Manson Follower “Squeaky” Fromme is Free

She would have been out sooner were it not for a 1987 escape attempt

Charles Manson follower Lynette "Squeaky" Fromme was released Friday morning from a Texas prison, according to officials at the facility.

The 60-year-old Fromme left the Federal Medical Center Carswell in Fort Worth at about 8 a.m. Friday, according to a statement from Carswell spokeswoman Dr. Maria Douglas.

Fromme was convicted of trying to assassinate former President Gerald Ford. She spent more than three decades in prison.

She had already completed her sentence for the assassination attempt, but was serving additional time for a 1987 escape attempt.

Fromme was 26 in September 1975 when she pointed a pistol at Ford in Sacramento. Ford was not injured. 

Secret Service agents intervened when Fromme brandished the weapon, which was later found to have a clip of ammunition but no bullet in the chamber.

In a 1987 interview, Fromme described Ford as looking "like cardboard" as he walked from the California State Capitol to his hotel.

"He had his hands out and was waving... and he looked like cardboard to me," she told television station WCHS in Charleston, S.C. "But at the same time, I had ejected the bullet in my apartment and I used the gun as it was."
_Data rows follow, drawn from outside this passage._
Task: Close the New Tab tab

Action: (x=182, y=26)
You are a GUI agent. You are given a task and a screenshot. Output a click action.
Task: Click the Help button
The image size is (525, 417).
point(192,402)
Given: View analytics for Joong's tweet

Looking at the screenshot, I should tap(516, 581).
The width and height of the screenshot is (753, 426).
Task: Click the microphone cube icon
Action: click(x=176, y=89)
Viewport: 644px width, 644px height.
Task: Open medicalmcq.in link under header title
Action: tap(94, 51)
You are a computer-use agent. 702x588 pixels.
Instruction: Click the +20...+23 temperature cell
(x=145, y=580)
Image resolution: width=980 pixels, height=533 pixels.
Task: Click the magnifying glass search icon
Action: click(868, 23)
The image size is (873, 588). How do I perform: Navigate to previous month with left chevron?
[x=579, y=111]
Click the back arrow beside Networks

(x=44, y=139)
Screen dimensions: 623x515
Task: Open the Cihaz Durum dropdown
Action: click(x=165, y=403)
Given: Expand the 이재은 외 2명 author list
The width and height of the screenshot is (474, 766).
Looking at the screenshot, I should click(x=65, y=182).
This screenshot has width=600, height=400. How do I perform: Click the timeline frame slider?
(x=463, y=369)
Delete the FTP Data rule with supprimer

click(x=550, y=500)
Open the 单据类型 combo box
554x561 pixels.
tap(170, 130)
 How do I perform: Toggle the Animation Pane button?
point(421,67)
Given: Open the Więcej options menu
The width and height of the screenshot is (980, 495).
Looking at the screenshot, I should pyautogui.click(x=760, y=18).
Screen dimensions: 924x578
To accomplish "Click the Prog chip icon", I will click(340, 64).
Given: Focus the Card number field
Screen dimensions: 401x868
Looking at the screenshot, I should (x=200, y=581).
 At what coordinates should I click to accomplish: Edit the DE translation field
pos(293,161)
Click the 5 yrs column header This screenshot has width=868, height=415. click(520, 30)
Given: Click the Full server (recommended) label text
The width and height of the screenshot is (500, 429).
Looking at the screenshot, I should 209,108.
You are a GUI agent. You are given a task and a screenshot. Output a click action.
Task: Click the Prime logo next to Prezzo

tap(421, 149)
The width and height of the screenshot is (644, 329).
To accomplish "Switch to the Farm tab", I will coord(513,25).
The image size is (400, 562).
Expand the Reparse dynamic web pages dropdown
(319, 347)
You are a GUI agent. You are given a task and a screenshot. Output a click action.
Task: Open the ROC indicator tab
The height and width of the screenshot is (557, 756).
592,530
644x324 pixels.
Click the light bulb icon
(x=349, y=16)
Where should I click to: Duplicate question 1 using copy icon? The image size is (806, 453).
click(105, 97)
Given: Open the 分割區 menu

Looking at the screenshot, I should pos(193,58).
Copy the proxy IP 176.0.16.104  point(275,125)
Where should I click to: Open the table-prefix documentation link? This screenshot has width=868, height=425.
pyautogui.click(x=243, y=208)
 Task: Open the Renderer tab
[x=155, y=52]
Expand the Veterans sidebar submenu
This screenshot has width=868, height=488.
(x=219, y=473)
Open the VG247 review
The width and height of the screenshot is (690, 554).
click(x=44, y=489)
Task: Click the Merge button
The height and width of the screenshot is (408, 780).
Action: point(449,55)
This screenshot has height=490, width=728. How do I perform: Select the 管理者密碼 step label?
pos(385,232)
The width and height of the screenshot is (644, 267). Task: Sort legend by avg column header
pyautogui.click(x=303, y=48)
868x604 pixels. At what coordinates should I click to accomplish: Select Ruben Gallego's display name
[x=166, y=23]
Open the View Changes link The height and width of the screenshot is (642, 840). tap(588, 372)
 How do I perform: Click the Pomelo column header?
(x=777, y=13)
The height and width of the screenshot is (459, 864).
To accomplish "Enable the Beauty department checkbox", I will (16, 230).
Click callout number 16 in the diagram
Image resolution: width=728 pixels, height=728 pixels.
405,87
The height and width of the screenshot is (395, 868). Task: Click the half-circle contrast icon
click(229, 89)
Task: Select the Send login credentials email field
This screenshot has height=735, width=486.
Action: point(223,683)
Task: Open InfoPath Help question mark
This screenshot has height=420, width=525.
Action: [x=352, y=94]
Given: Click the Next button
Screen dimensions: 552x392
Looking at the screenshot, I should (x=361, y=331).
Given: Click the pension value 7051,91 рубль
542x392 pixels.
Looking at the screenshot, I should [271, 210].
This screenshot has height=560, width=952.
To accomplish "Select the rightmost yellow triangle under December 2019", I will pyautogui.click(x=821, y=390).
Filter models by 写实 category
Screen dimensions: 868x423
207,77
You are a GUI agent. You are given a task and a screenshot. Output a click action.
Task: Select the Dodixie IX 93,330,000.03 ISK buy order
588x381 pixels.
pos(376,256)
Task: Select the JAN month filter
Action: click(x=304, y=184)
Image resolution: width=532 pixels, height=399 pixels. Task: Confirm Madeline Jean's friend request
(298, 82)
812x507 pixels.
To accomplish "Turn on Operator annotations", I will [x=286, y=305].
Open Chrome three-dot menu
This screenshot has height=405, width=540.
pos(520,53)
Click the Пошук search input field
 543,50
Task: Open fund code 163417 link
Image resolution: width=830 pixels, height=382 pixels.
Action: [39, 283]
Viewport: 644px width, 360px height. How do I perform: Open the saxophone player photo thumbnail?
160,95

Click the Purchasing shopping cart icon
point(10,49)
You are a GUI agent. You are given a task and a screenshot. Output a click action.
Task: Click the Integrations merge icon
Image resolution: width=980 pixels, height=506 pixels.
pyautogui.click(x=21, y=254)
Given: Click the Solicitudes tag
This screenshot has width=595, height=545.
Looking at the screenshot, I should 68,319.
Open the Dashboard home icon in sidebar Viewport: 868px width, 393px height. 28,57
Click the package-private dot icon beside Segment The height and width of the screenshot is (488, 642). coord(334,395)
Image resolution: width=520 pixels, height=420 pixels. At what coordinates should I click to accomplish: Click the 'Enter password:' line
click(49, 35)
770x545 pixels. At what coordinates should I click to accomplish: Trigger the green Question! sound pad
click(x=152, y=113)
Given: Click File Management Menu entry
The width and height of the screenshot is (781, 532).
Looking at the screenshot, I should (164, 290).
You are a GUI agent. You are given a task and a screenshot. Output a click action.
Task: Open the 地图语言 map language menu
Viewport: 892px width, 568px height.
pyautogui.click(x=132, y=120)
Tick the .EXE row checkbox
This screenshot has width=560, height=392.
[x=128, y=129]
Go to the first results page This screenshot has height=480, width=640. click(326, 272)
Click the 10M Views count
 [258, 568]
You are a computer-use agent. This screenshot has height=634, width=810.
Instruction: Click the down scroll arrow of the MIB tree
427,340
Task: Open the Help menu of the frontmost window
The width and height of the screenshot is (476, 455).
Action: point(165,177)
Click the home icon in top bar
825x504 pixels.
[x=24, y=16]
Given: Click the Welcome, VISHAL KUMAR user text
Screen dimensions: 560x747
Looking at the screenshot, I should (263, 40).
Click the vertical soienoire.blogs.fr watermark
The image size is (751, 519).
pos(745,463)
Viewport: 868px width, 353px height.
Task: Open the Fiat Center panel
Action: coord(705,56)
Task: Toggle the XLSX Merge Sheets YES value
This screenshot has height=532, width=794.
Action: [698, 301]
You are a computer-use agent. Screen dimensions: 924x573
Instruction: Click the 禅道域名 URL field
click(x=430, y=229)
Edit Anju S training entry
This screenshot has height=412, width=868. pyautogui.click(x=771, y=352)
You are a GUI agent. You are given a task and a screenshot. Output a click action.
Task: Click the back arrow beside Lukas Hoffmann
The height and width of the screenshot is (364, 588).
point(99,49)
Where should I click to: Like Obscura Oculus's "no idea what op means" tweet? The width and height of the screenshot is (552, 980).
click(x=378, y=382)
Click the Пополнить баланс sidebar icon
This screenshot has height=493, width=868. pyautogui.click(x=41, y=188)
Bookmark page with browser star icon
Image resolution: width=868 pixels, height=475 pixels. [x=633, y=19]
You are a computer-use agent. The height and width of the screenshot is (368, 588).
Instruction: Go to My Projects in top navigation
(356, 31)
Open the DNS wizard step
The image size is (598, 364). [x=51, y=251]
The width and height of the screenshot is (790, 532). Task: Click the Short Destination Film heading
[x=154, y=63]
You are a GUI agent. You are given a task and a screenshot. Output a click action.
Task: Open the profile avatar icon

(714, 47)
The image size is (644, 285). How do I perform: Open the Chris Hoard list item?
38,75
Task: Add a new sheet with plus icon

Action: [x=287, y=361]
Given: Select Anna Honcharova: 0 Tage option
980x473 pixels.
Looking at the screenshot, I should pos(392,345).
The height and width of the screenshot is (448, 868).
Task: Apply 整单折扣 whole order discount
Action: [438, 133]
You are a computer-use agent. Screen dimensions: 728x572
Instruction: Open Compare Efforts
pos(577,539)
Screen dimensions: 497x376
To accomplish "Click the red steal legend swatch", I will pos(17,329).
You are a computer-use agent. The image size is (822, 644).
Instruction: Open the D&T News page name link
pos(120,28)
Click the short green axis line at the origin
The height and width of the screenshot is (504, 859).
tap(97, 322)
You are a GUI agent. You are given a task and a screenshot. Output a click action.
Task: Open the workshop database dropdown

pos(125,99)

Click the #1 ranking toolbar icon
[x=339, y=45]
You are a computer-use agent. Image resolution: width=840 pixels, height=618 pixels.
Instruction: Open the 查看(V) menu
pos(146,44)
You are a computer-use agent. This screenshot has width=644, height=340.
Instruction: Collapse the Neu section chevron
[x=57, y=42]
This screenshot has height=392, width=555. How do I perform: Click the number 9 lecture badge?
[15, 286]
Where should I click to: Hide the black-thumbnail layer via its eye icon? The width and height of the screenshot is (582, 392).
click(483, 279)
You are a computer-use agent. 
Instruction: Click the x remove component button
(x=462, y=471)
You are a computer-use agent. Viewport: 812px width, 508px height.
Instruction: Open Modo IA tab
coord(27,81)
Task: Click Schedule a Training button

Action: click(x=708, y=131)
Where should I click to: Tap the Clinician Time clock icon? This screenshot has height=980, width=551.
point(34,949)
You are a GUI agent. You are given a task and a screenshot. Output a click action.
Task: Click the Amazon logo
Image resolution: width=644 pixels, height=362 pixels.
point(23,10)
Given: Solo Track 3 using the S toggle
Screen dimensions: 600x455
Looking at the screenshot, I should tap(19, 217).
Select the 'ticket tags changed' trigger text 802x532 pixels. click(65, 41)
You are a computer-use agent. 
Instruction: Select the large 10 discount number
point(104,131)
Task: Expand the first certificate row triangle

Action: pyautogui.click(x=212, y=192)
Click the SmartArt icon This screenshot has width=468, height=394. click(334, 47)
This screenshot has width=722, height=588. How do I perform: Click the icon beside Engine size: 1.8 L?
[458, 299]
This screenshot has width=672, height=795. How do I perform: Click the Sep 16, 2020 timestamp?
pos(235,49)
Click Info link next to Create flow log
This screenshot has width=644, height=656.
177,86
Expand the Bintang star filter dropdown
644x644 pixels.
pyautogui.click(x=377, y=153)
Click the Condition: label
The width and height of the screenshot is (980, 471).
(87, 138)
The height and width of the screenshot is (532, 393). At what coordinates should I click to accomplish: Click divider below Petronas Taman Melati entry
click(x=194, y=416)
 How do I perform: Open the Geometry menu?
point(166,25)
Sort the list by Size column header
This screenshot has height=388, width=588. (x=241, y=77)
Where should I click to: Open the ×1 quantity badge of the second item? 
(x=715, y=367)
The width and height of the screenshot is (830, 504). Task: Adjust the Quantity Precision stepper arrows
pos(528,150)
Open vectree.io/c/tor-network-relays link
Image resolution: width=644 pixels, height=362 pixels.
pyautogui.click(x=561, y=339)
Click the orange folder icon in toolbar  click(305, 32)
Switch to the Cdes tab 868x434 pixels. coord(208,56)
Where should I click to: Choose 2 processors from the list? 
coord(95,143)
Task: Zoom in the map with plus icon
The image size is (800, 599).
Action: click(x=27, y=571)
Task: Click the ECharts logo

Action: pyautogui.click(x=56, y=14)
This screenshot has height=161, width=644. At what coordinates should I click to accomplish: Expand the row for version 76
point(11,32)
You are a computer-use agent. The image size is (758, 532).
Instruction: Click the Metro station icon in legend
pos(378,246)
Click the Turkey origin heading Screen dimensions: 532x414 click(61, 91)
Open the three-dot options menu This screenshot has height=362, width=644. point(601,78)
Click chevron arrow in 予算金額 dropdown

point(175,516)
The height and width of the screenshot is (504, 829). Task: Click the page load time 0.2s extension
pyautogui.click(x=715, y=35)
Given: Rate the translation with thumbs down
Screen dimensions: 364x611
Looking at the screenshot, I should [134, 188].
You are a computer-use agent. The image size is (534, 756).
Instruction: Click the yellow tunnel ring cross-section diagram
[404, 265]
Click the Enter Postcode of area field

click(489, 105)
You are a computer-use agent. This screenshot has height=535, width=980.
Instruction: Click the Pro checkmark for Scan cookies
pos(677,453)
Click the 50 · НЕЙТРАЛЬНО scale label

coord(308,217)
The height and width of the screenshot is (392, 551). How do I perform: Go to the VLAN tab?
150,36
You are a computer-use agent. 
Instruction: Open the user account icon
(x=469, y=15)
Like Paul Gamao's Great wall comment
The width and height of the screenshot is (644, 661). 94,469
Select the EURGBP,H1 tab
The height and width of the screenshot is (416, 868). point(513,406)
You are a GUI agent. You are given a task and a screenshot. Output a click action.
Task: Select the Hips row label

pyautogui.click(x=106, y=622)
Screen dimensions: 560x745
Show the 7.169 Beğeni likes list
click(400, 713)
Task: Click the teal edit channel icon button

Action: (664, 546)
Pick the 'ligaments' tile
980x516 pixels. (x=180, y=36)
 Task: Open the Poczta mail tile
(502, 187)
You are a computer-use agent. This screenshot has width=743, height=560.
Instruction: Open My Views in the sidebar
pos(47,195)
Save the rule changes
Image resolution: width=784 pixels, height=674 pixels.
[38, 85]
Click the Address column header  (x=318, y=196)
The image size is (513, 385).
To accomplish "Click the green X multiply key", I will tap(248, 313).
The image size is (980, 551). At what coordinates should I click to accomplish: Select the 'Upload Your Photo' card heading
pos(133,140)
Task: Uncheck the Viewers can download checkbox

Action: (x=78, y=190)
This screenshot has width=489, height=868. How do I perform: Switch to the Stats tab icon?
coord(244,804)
Fromme, who received a life term, became the first person sentenced under a special federal law covering assaults on U.S. presidents, a statute enacted after the 1963 assassination of President John F. Kennedy.

Fromme was granted parole in July 2008 and released "via good conduct time" after completing a 15-month sentence for unlawful escape from a federal correctional institution, according to the prison's statement. That sentence was being served consecutively after a life sentence for threats against the president.

She escaped from a female prison in Alderson, W.Va., on Dec. 23, 1987, and was recaptured about two miles away on Christmas Day after a massive search. She was sentenced to an additional 15 months in prison for the escape.

Fromme had said she escaped from prison to be closer to Manson.

It was unclear why Fromme was at Carswell, a facility that specializes in providing medical and mental health services to female offenders. A spokeswoman for the bureau of prisons did not immediately return a phone call Wednesday seeking comment, according to The Associated Press.

"I knew someday she would be released," said John Virga, the Sacramento attorney who handled her trial.

Fromme served time in at least two other facilities before Carswell.

Manson is serving a life term in Corcoran State Prison in California for the 1969 murders of actress Sharon Tate and eight others. Fromme, one of his "family" of followers, was not implicated in those attacks.